[Pointing records for screenshots and pages]

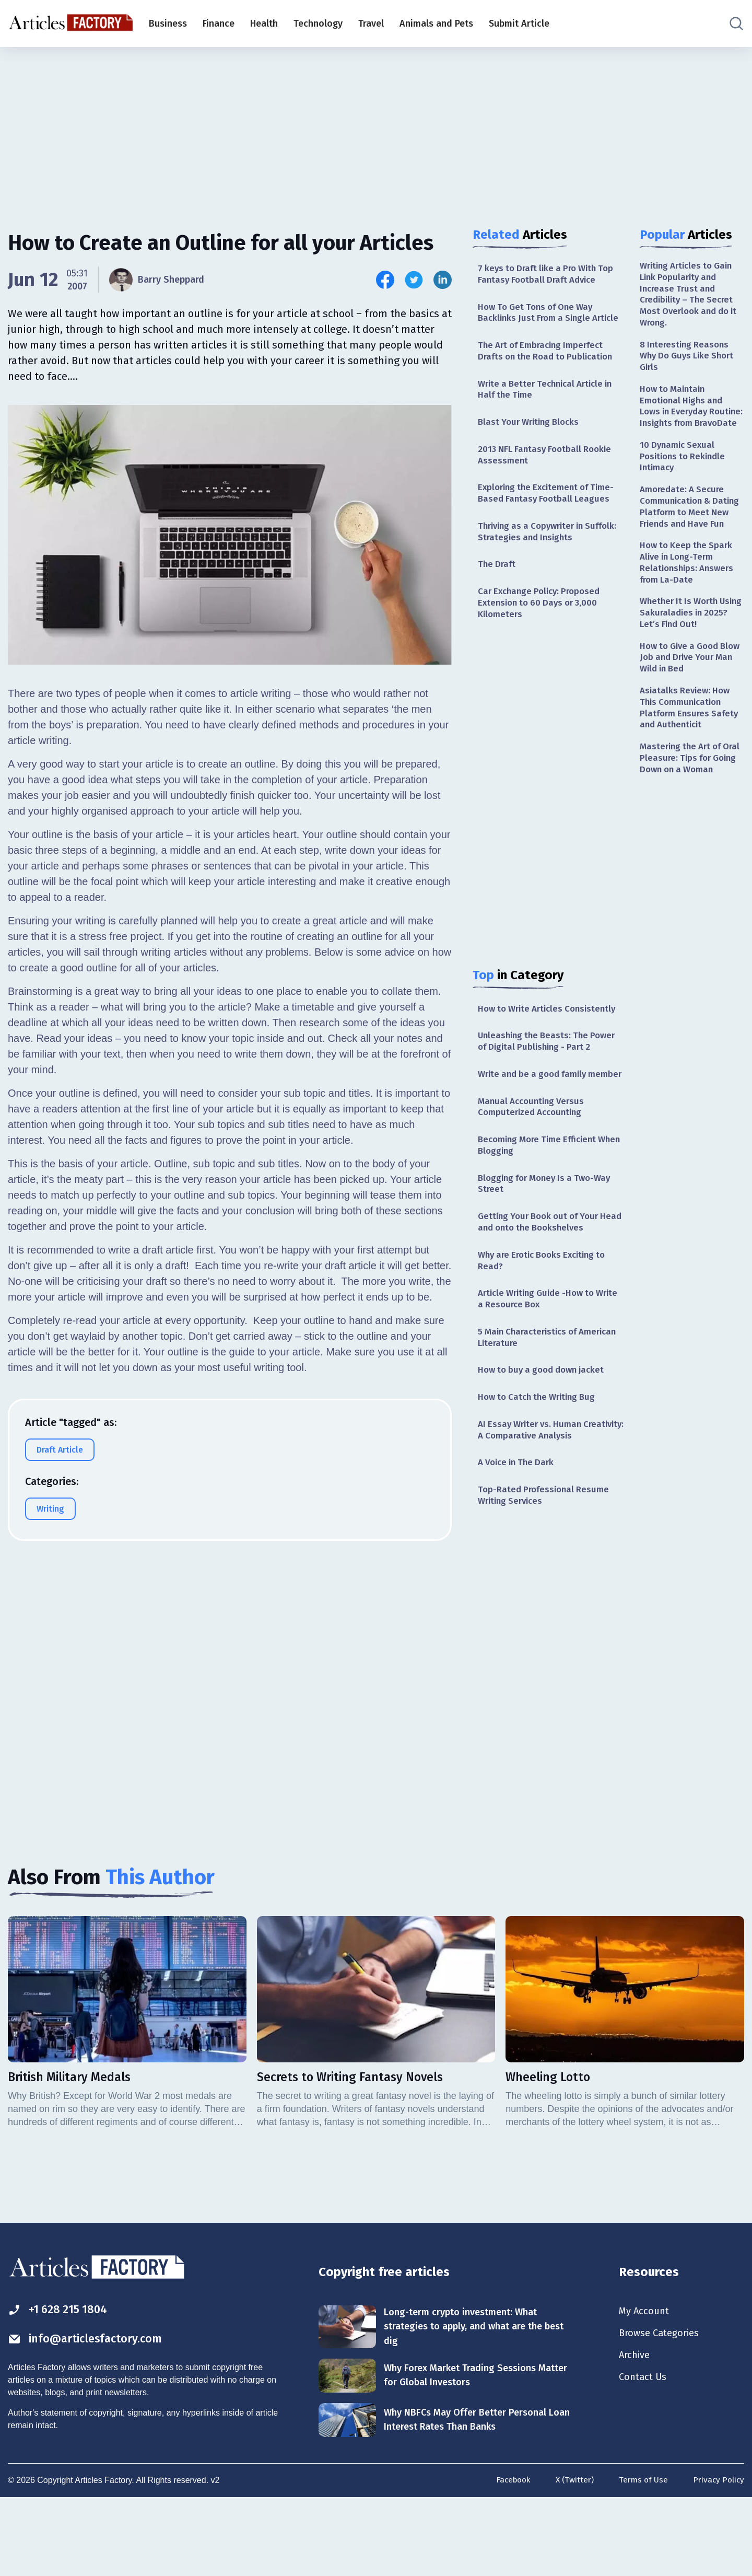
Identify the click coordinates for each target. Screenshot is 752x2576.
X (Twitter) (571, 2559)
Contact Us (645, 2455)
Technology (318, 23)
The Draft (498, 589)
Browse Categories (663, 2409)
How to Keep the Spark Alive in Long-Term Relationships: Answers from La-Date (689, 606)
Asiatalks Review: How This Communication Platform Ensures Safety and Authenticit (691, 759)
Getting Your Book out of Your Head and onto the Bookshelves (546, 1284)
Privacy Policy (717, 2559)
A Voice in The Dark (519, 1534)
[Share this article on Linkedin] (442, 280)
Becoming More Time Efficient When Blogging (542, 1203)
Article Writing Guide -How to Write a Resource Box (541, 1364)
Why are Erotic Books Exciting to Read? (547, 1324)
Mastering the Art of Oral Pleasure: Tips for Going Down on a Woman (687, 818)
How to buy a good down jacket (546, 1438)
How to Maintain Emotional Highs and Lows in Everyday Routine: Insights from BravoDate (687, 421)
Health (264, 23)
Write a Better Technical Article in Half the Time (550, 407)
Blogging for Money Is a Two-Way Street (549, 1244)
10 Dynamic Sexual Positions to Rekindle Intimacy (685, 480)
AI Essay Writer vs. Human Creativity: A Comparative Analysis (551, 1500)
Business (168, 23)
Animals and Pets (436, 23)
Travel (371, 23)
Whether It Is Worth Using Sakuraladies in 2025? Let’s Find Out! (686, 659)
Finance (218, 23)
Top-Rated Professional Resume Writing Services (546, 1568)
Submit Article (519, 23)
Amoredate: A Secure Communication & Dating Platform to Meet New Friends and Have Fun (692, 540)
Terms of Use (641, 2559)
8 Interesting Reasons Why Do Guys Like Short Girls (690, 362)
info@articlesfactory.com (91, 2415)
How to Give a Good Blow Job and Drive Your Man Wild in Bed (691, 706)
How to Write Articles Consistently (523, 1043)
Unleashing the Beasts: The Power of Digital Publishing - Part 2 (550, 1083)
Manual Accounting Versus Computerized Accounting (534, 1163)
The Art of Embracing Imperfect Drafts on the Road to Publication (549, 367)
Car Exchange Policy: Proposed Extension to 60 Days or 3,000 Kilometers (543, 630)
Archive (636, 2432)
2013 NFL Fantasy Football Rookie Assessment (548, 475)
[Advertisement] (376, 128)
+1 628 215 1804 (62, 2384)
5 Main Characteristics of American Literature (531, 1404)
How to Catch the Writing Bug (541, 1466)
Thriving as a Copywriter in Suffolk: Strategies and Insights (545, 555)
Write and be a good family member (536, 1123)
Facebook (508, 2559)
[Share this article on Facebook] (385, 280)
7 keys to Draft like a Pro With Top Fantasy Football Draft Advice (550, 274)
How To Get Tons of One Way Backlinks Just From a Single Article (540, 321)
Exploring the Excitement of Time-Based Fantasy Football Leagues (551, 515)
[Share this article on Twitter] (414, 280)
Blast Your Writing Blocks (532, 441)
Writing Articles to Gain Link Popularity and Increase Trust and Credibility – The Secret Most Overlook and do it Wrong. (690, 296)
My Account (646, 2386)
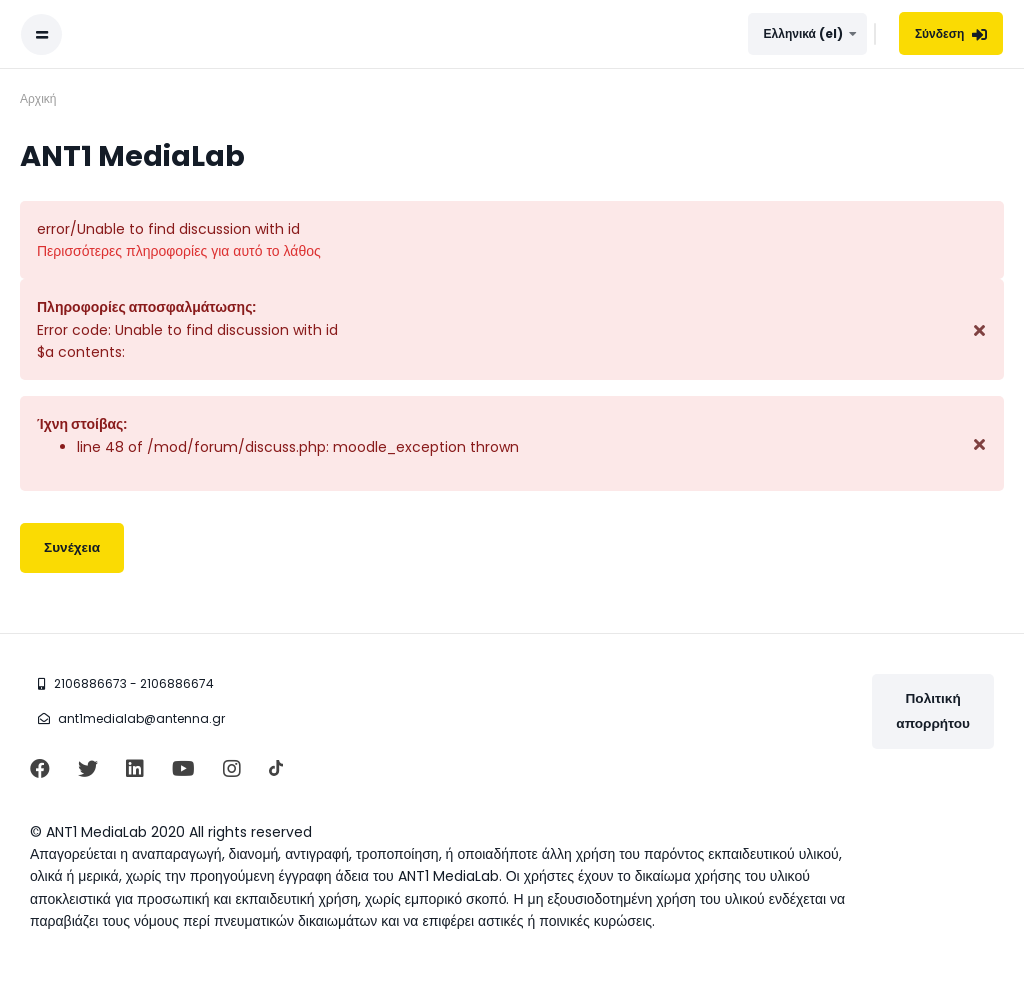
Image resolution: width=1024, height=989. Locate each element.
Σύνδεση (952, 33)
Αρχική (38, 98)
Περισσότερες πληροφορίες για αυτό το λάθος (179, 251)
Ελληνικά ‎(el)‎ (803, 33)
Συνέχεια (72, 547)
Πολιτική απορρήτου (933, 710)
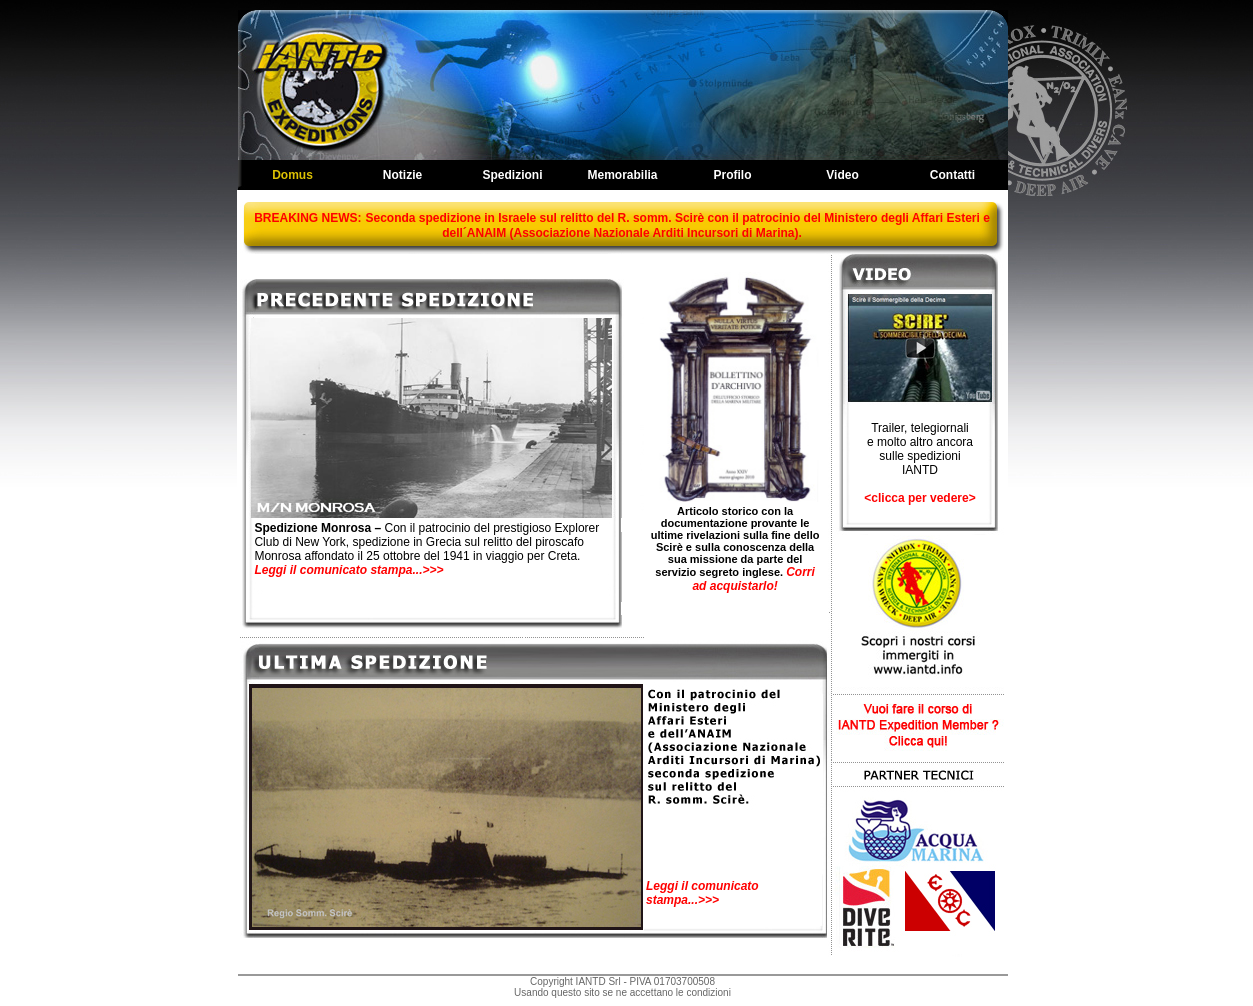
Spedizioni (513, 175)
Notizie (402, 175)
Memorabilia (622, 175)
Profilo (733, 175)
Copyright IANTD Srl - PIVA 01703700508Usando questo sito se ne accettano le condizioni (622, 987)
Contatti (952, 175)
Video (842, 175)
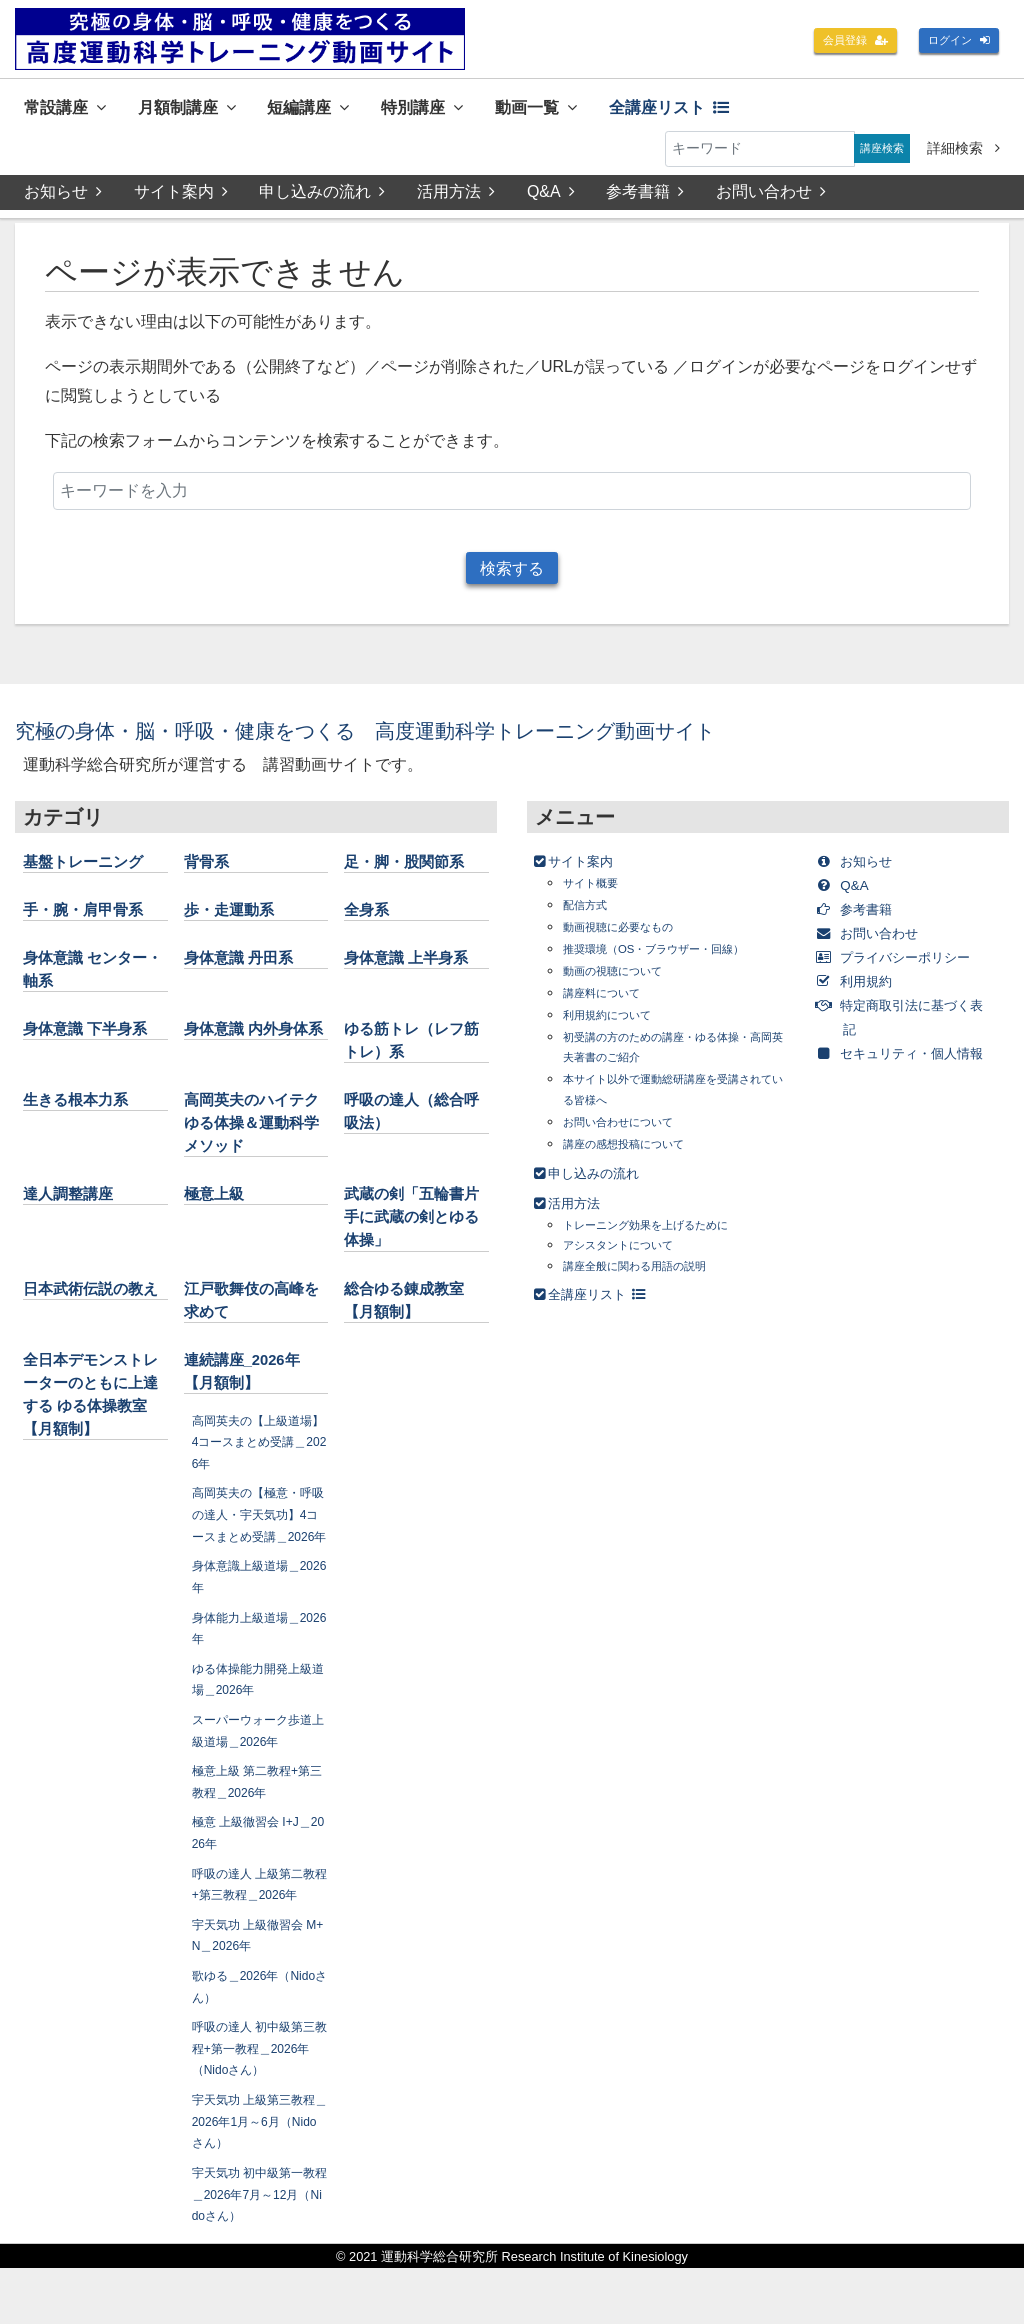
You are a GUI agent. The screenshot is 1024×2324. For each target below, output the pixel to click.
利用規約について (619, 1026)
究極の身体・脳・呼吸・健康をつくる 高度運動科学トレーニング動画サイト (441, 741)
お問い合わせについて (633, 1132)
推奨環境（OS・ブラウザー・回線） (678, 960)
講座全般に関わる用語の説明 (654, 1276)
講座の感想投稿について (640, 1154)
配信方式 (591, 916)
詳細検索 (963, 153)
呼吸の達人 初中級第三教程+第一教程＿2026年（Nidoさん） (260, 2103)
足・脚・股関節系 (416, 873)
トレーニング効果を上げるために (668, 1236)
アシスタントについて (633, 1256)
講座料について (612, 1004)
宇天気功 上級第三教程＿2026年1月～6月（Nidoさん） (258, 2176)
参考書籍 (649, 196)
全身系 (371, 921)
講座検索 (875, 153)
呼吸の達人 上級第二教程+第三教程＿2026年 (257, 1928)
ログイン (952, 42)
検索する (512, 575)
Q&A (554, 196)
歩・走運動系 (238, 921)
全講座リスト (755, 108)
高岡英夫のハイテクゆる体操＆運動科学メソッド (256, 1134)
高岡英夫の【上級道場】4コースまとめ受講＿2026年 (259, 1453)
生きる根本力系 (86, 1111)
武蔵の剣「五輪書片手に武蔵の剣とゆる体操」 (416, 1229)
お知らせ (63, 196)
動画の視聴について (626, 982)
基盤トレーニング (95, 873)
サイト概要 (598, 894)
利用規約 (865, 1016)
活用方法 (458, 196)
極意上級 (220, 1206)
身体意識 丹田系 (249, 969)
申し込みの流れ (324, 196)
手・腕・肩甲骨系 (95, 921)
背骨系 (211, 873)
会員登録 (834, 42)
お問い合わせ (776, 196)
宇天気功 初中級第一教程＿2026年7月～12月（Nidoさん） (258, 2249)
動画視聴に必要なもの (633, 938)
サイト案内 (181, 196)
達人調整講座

◆ **TASK DIRECTIONS**:
Rename "Submit Article" to "Submit a Post" everywhere it appears in the rows above, and write out all the rows again with nothing else changed. Leave the pictures out of your answer.

◆ **FINISHED EXERCISE**:
Identify the click coordinates for each target. Screenshot is 752x2576.
X (Twitter) (571, 2559)
Contact Us (645, 2455)
Technology (318, 23)
The Draft (498, 589)
Browse Categories (663, 2409)
How to Keep the Spark Alive in Long-Term Relationships: Answers from La-Date (689, 606)
Asiatalks Review: How This Communication Platform Ensures Safety and Authenticit (691, 759)
Getting Your Book out of Your Head and onto the Bookshelves (546, 1284)
Privacy Policy (717, 2559)
A Voice in The Dark (519, 1534)
[Share this article on Linkedin] (442, 280)
Becoming More Time Efficient When Blogging (542, 1203)
Article Writing Guide -How to Write a Resource Box (541, 1364)
Why are Erotic Books Exciting to Read? (547, 1324)
Mastering the Art of Oral Pleasure: Tips for Going Down on a Woman (687, 818)
How to buy a good down jacket (546, 1438)
How to Maintain Emotional Highs and Lows in Everyday Routine: Insights from BravoDate (687, 421)
Health (264, 23)
Write a Better Technical Article in Half the Time (550, 407)
Blogging for Money Is a Two-Way Street (549, 1244)
10 Dynamic Sexual Positions to Rekindle Intimacy (685, 480)
AI Essay Writer vs. Human Creativity: A Comparative Analysis (551, 1500)
Business (168, 23)
Animals and Pets (436, 23)
Travel (371, 23)
Whether It Is Worth Using Sakuraladies in 2025? Let’s Find Out! (686, 659)
Finance (218, 23)
Top-Rated Professional Resume Writing Services (546, 1568)
Submit a Post (519, 23)
Amoredate: A Secure Communication & Dating Platform to Meet New Friends and Have Fun (692, 540)
Terms of Use (641, 2559)
8 Interesting Reasons Why Do Guys Like Short Girls (690, 362)
info@articlesfactory.com (91, 2415)
How to Give a Good Blow Job and Drive Your Man Wild in Bed (691, 706)
How to Write Articles Consistently (523, 1043)
Unleashing the Beasts: The Power of Digital Publishing - Part 2 (550, 1083)
Manual Accounting Versus Computerized Accounting (534, 1163)
The Art of Embracing Imperfect Drafts on the Road to Publication (549, 367)
Car Exchange Policy: Proposed Extension to 60 Days or 3,000 Kilometers (543, 630)
Archive (636, 2432)
2013 NFL Fantasy Football Rookie Assessment (548, 475)
[Advertisement] (376, 128)
+1 628 215 1804 (62, 2384)
5 Main Characteristics of American Literature (531, 1404)
How to Catch the Writing Bug (541, 1466)
Thriving as a Copywriter in Suffolk: Strategies and Insights (545, 555)
Write and be a good family member (536, 1123)
Facebook (508, 2559)
[Share this article on Facebook] (385, 280)
7 keys to Draft like a Pro With Top Fantasy Football Draft Advice (550, 274)
How To Get Tons of One Way Backlinks Just From a Single Article (540, 321)
Exploring the Excitement of Time-Based Fantasy Football Leagues (551, 515)
[Share this article on Twitter] (414, 280)
Blast Your Writing Blocks (532, 441)
Writing Articles to Gain Link Popularity and Increase Trust and Credibility – The Secret Most Overlook and do it Wrong. (690, 296)
My Account (646, 2386)
Image resolution: width=1024, height=989. Locate each element.
Σύνδεση (952, 33)
Αρχική (38, 98)
Περισσότερες πληροφορίες για αυτό το λάθος (179, 251)
Ελληνικά ‎(el)‎ (803, 33)
Συνέχεια (72, 547)
Πολιτική απορρήτου (933, 710)
Spedizioni (513, 175)
Notizie (402, 175)
Memorabilia (622, 175)
Profilo (733, 175)
Copyright IANTD Srl - PIVA 01703700508Usando questo sito se ne accettano le condizioni (622, 987)
Contatti (952, 175)
Video (842, 175)
You are a GUI agent. The screenshot is 1024×2324. For each target below, output the pixel to click.
利用規約について (619, 1026)
究極の身体・脳・呼吸・健康をつくる 高度運動科学トレーニング動画サイト (441, 741)
お問い合わせについて (633, 1132)
推奨環境（OS・ブラウザー・回線） (678, 960)
講座全般に関わる用語の説明 (654, 1276)
講座の感想投稿について (640, 1154)
配信方式 (591, 916)
詳細検索 (963, 153)
呼吸の達人 初中級第三教程+第一教程＿2026年（Nidoさん） (260, 2103)
足・脚・股関節系 (416, 873)
トレーニング効果を上げるために (668, 1236)
アシスタントについて (633, 1256)
講座料について (612, 1004)
宇天気功 上級第三教程＿2026年1月～6月（Nidoさん） (258, 2176)
参考書籍 (649, 196)
全身系 (371, 921)
講座検索 (875, 153)
呼吸の達人 上級第二教程+第三教程＿2026年 (257, 1928)
ログイン (952, 42)
検索する (512, 575)
Q&A (554, 196)
歩・走運動系 (238, 921)
全講座リスト (755, 108)
高岡英夫のハイテクゆる体操＆運動科学メソッド (256, 1134)
高岡英夫の【上級道場】4コースまとめ受講＿2026年 (259, 1453)
生きる根本力系 (86, 1111)
武蔵の剣「五輪書片手に武蔵の剣とゆる体操」 (416, 1229)
お知らせ (63, 196)
動画の視聴について (626, 982)
基盤トレーニング (95, 873)
サイト概要 (598, 894)
利用規約 (865, 1016)
活用方法 (458, 196)
極意上級 (220, 1206)
身体意識 丹田系 (249, 969)
申し込みの流れ (324, 196)
手・腕・肩甲骨系 (95, 921)
背骨系 (211, 873)
会員登録 (834, 42)
お問い合わせ (776, 196)
宇天気功 初中級第一教程＿2026年7月～12月（Nidoさん） (258, 2249)
動画視聴に必要なもの (633, 938)
サイト案内 (181, 196)
達人調整講座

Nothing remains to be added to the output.